* [ФРАГМЕНТ СТРАНИЦЫ]:

>>>>

На внутреннее состояние К. С. влияла, разумеется, и общая атмосфера в стране
Станиславскому вроде бы повезло с профессией. Театр в трудные времена казался хорошей защитой от жизненных бурь. Он не позволял уходить в бездеятельную депрессию. Требовал ежедневных забот, постоянной работы, ответственности не только за себя. После октября 1917 года в строгий шехтелевский зал пришли совершенно новые, незнакомые зрители. Они принесли с собой демократичный дух улиц и площадей, простонародные бытовые привычки. Многие впервые в жизни попали в театр. Но при всей своей внешней грубости они оказались людьми наивно отзывчивыми. И как-то трудно было ассоциировать их с теми, кто «грабил этажи», бесчинствовал на улицах, жег усадьбы, убивал без суда и следствия. Зрительный зал невольно примирял с уличной толпой.

<<<<

* [ПРЕДОСТАВЛЕННЫЕ ДАННЫЕ]:
>>>>

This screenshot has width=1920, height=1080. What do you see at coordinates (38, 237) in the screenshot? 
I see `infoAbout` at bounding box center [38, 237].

<<<<

* [РАБОЧИЕ УКАЗАНИЯ]:
Воспроизведите фрагмент о Станиславском целиком, начиная со слов «На внутреннее состояние» и вплоть до слов «с уличной толпой.», подставив «житейских бурь» вместо «жизненных бурь».

* [ПИСЬМЕННЫЙ ОТВЕТ]:
На внутреннее состояние К. С. влияла, разумеется, и общая атмосфера в стране
Станиславскому вроде бы повезло с профессией. Театр в трудные времена казался хорошей защитой от житейских бурь. Он не позволял уходить в бездеятельную депрессию. Требовал ежедневных забот, постоянной работы, ответственности не только за себя. После октября 1917 года в строгий шехтелевский зал пришли совершенно новые, незнакомые зрители. Они принесли с собой демократичный дух улиц и площадей, простонародные бытовые привычки. Многие впервые в жизни попали в театр. Но при всей своей внешней грубости они оказались людьми наивно отзывчивыми. И как-то трудно было ассоциировать их с теми, кто «грабил этажи», бесчинствовал на улицах, жег усадьбы, убивал без суда и следствия. Зрительный зал невольно примирял с уличной толпой.